▼

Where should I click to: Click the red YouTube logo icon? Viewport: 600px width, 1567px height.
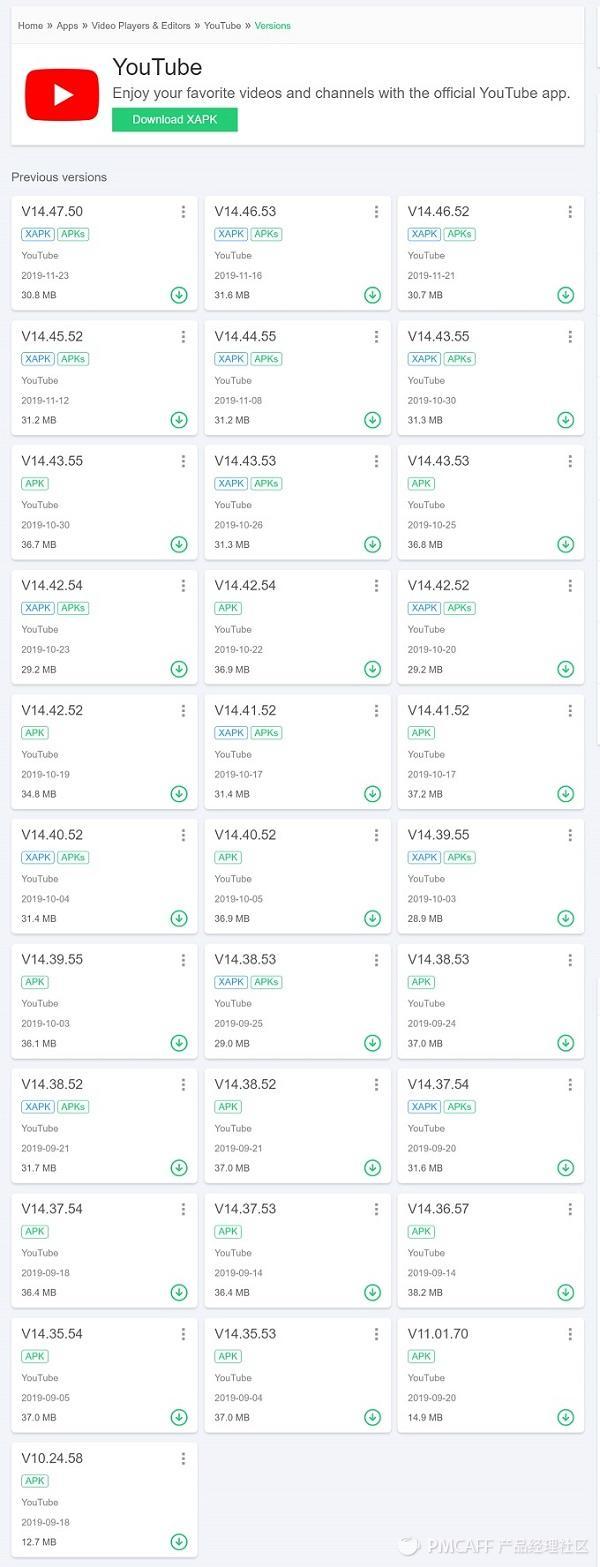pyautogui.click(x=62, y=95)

▲
▼

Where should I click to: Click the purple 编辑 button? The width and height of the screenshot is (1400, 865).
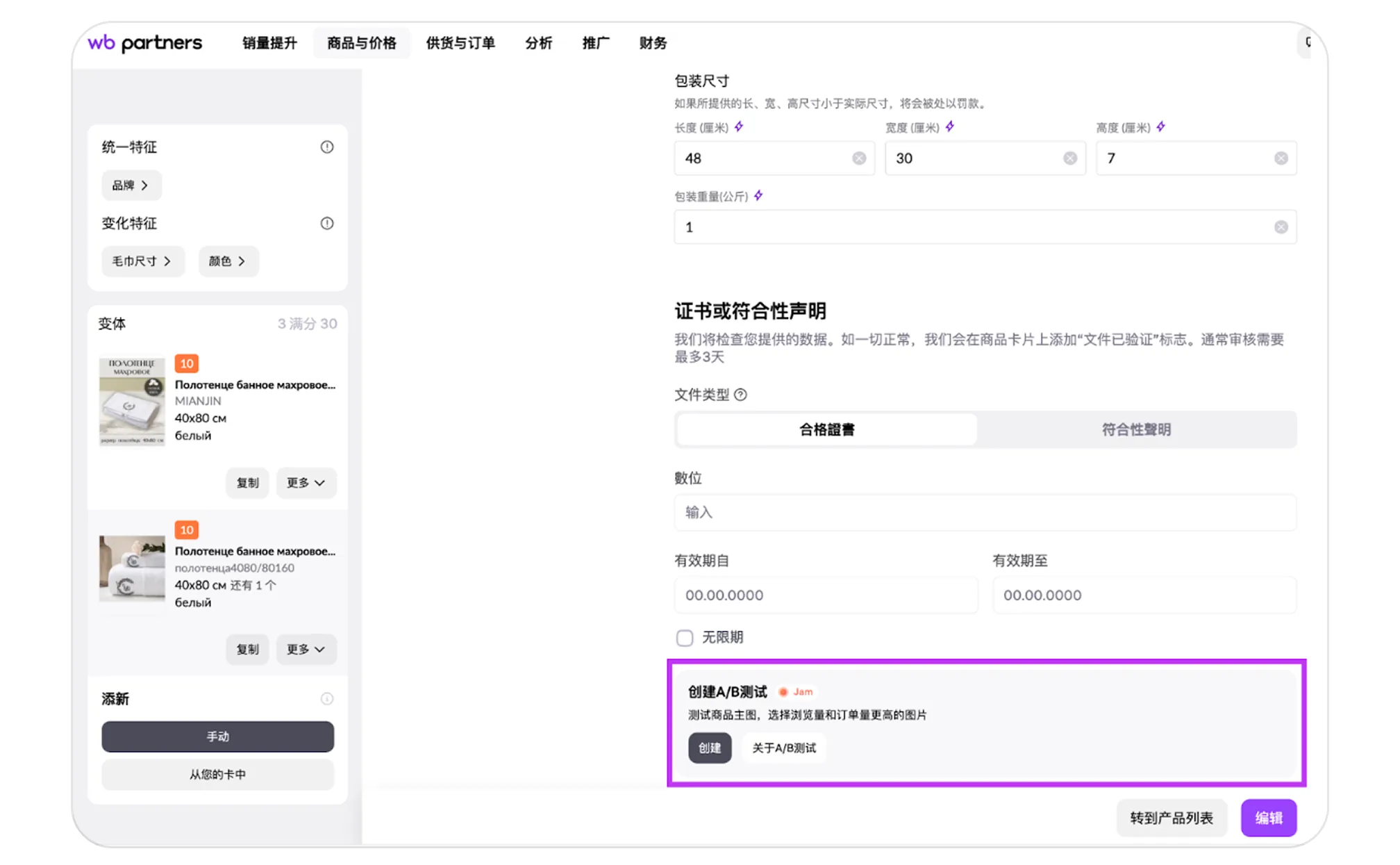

▲
▼

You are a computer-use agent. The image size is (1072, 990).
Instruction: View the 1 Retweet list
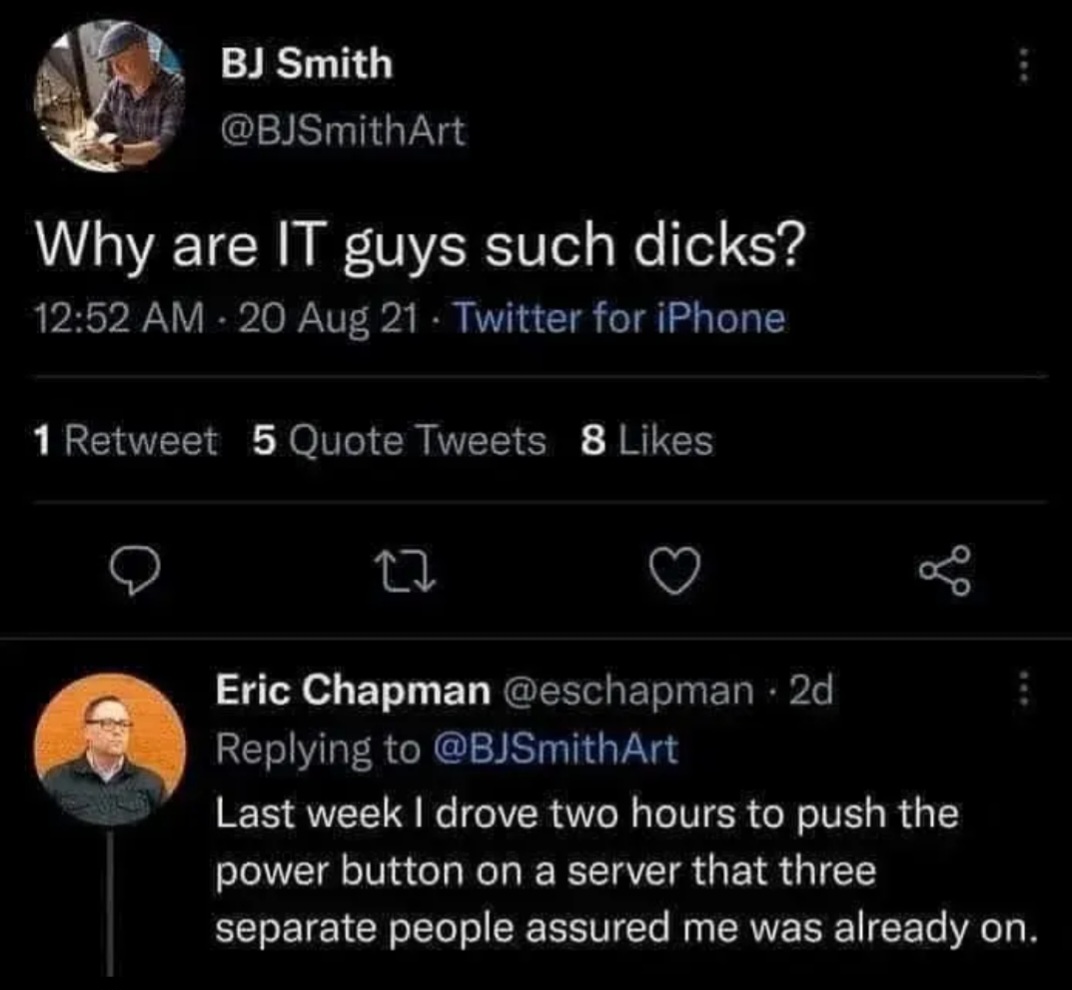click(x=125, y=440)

▲

**Task**
Rewrite the part that opens with the line containing "Where should I click to: Click the red" and closes with the line containing "pyautogui.click(x=62, y=95)", adjusting each coordinate in its answers by adding -83 and keeping everything else unchanged. Leave the pictures out.

**Result of this exercise**
Where should I click to: Click the red YouTube logo icon? Viewport: 600px width, 1567px height.
pyautogui.click(x=-21, y=12)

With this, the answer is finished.